12 Things You Didn’t Know About The World’s Largest Concentrated Solar Power Plant In Morocco
Morocco will be home to the world’s largest concentrated solar power plant when it is fully built in 2018, producing enough energy to power over a million homes in the country once it is completed.
The Noor Complex will lower carbon emissions by an astonishing 760,000 tons per year when it is fully operational.
The first of four phases was completed in February 2016, with the Noor 2 CSP and Noor 3 CSP still under development – it is around 75 percent built at this stage.
The fourth phase of the project was launched by Morocco’s King Mohammed VI this month, with the 70 MW Noor Ouarzazate IV PV plant successfully launched in what is a globally heralded project.
We take a look at 12 things you didn’t know about the world’s largest concentrated solar plant in Morocco.
Set to power over a million homes after over $2bn in investment
The project is budgeted at a total of around $2.2 billion, and when it is completed and running at normal capacity it will be capable of supplying around 580 megawatts to power over a million homes.
Partially funded by the World Bank
The World Bank is one of the partners who was involved in raising the funds needed for this massive project, as they partially financed construction of the plant through an early $97 million loan from the Clean Technology Fund.

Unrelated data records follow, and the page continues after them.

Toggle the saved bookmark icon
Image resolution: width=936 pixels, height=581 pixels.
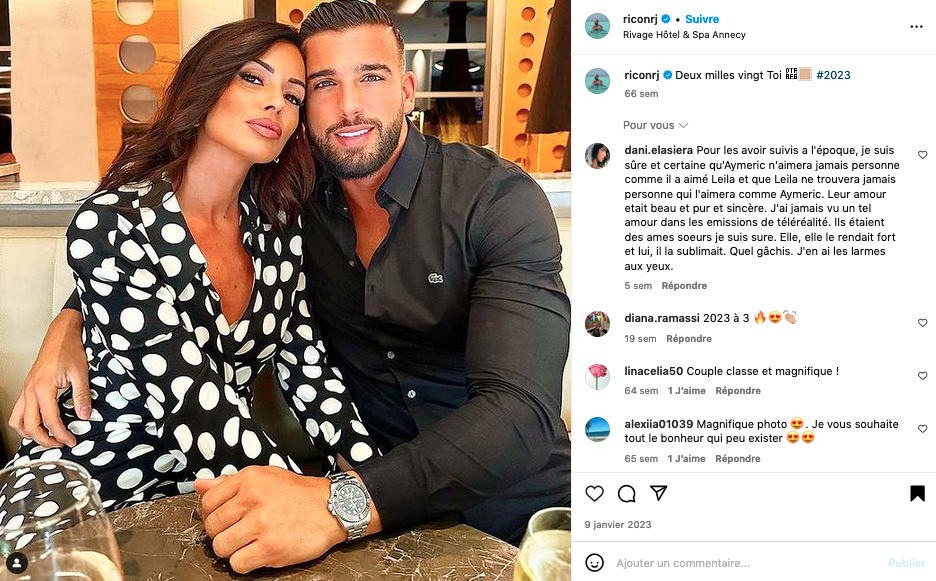tap(917, 493)
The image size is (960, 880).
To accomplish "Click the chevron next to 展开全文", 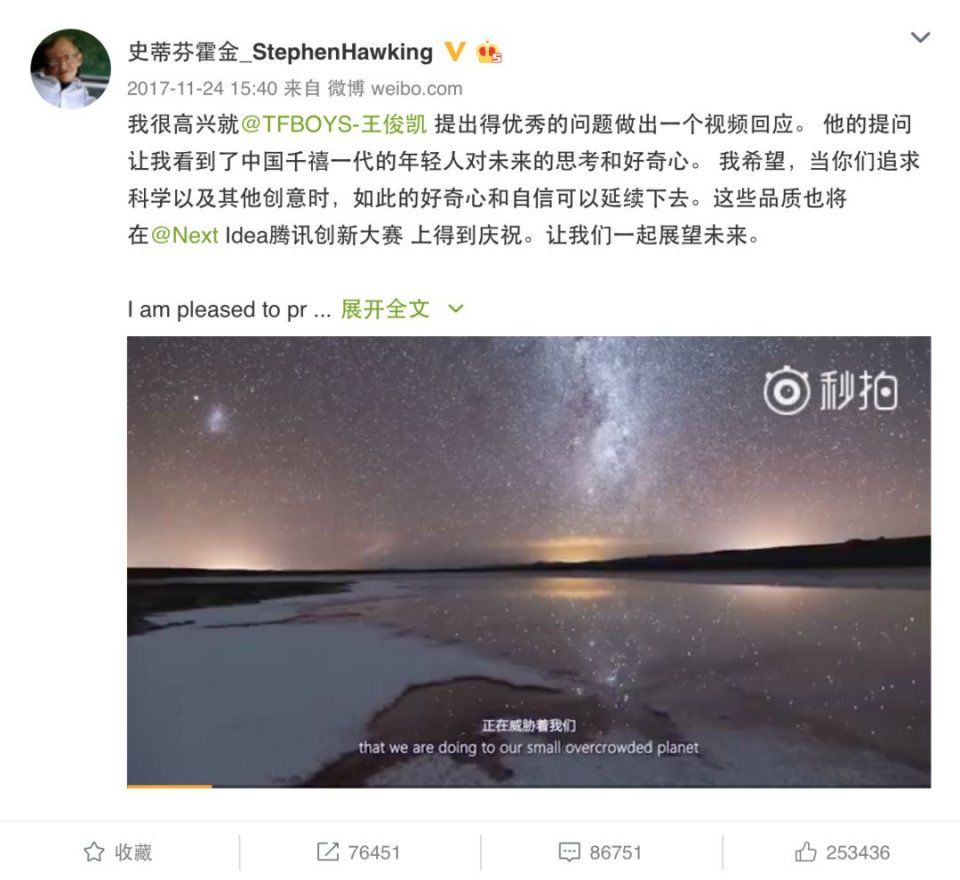I will pyautogui.click(x=456, y=309).
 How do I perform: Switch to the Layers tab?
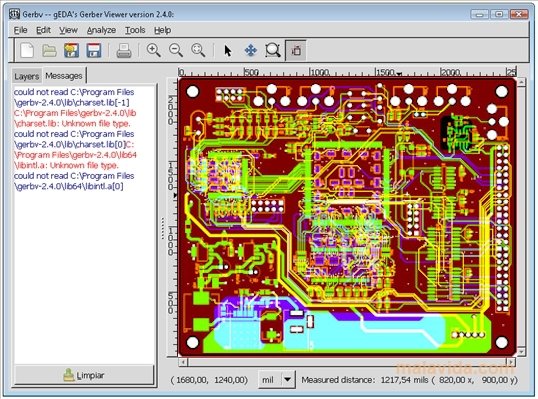pos(26,76)
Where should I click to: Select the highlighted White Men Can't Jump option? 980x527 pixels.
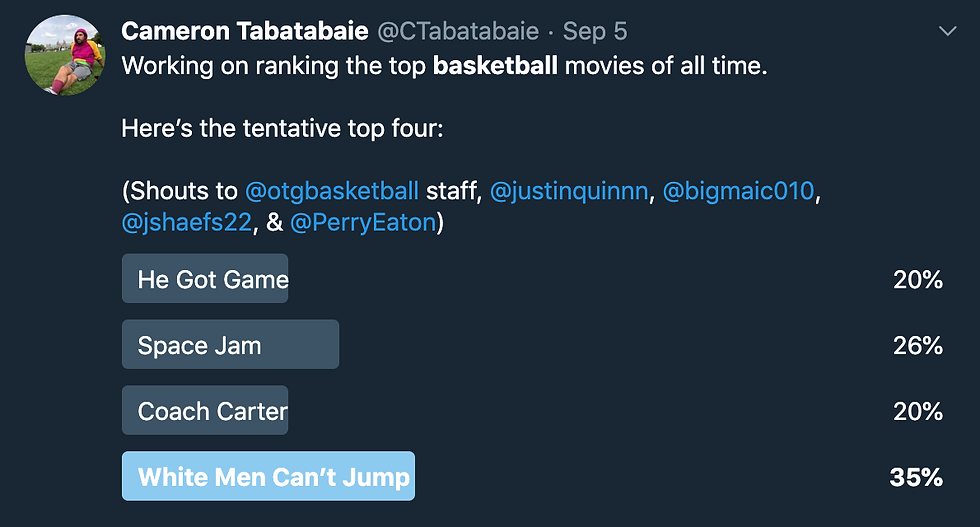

It works with salt and mirrors
Mirrors focus sunlight to heat up a liquid, which, when mixed with water, reaches around 400 degree Celsius. The steam produced from this process drives a turbine and generates electrical power. A cylinder full of salt is melted by the warmth from the mirrors during the day, and stays hot enough at night to provide up to three hours of power.
Launched by the king
Morocco’s King Mohammed VI has launched the construction of the various phases, while he has also been on hand to see the completion of certain parts, as he continues to show how proud he is of the concentrated solar power plant.
Investing in renewable energy for the future
Morocco is going all out to reduce its dependence on fossil fuels, investing huge amounts of money, effort, time and resources to move away from a system that required great amounts of fossil fuels, which at the beginning of 2016 provided for 97% of Morocco’s energy needs.
Solar power, even at night
While photovoltaic panels are cheaper than concentrating solar power (CSP), they cannot store energy for times when the sun is not around. The concentrating solar power, however, enables the storage of energy for nights and cloudy days.
Hollywood movies filmed nearby
The site where the solar power plant has been built is near the city of Ouarzazate, which is famous as a filming location for Hollywood blockbusters such as “Lawrence of Arabia” and “Gladiator”.
Signed, sealed, delivered
In November last year, the Moroccan Agency for Solar Energy (Masen) signed a 20-year power purchase agreement (PPA) with Acwa Power for the development of the Noor Complex project.
Increasing the share of renewable energy
The plant will eventually increase the share of renewable energy in total electricity generation from 13 percent to around 42 percent after completion, which will be a massive achievement for a country previously so dependent on fossil fuels.
Morocco chosen as host of COP 22
The grand prospect and general aims of the Noor Complex project were among the reasons why Morocco was selected as the host for last year’s United Nations climate change conference (COP 22) in November.
Positive impact on the Ouarzazate community
One of the aims of the project is to positively impact the surrounding area of Ouarzazate, in which around 583,000 people live. The town, which is around 6.2 miles away from the site, will receive cleaner energy and better supply, while jobs have also been created.
Financed by a global panel of banks
The Noor project is expected to cost around $2.2 billion, with the largest financier on the project, the German government-owned development bank KfW, financing around $829 million, while other funding partners include the Agence Française de Développement (AFD), the African Development Bank (AfDB), the European Investment Bank (EIB), the European Union and the World Bank.